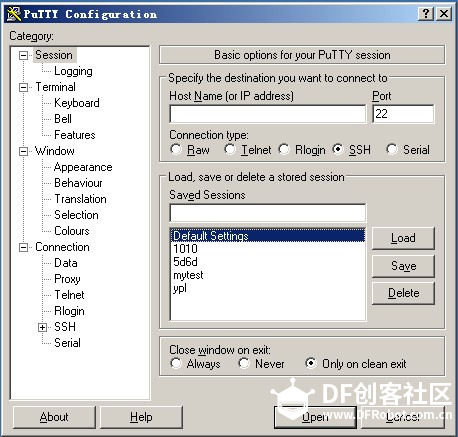Open the Colours settings category
The height and width of the screenshot is (437, 458).
72,231
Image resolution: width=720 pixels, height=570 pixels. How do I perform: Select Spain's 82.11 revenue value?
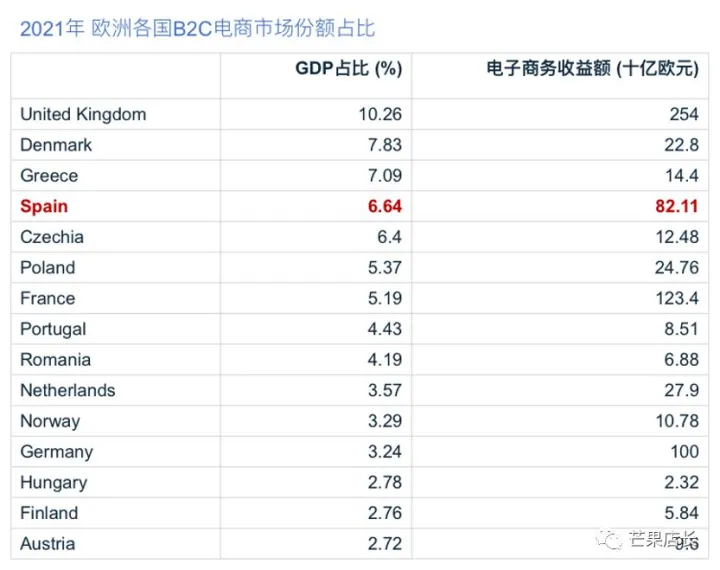click(x=677, y=206)
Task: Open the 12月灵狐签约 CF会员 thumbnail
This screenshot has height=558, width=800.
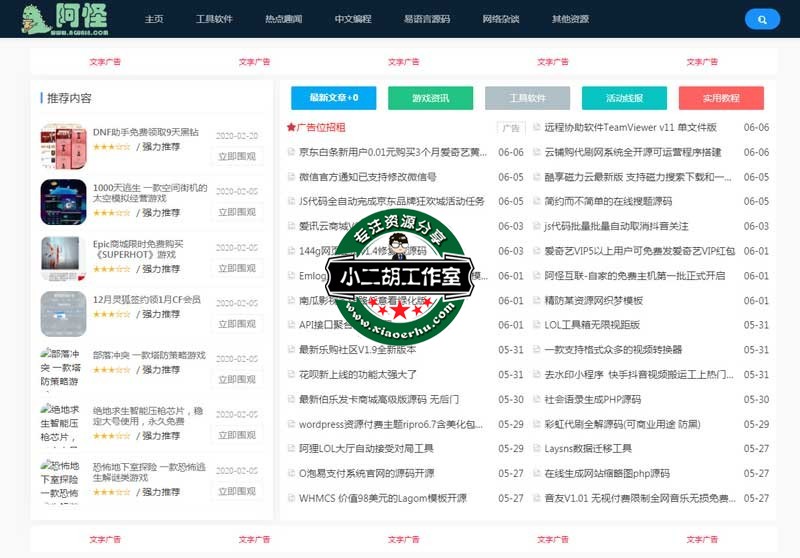Action: 63,314
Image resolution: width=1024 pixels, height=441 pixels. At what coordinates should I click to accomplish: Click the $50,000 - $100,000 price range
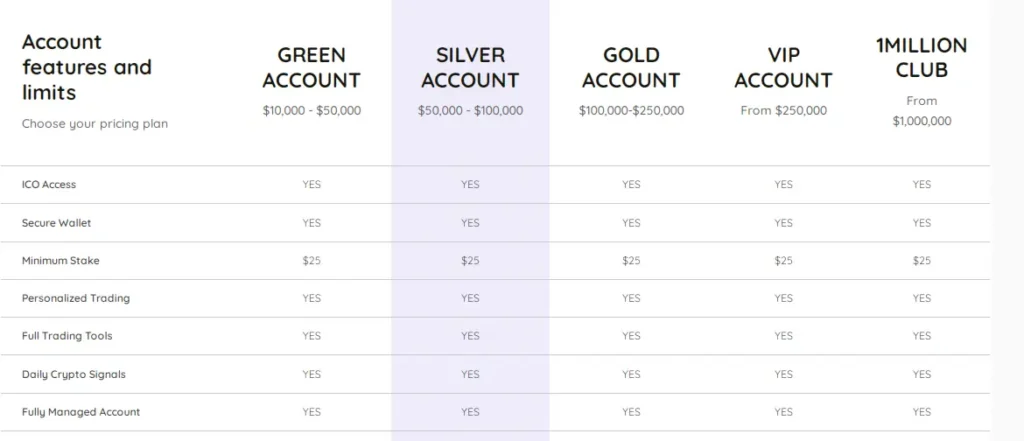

—————

Task instructions: Edit the listing above by replacing "Image resolution" with "Screenshot size" wherever it occurs, and leave everything else unchanged. Omit the pictures from your answer.

Answer:
Open the Colours settings category
The height and width of the screenshot is (437, 458).
72,231
Screenshot size: width=720 pixels, height=570 pixels. How do I perform: Select Spain's 82.11 revenue value?
click(x=677, y=206)
Task: Open the 12月灵狐签约 CF会员 thumbnail
This screenshot has height=558, width=800.
Action: 63,314
Screenshot size: width=1024 pixels, height=441 pixels. At what coordinates should I click to accomplish: Click the $50,000 - $100,000 price range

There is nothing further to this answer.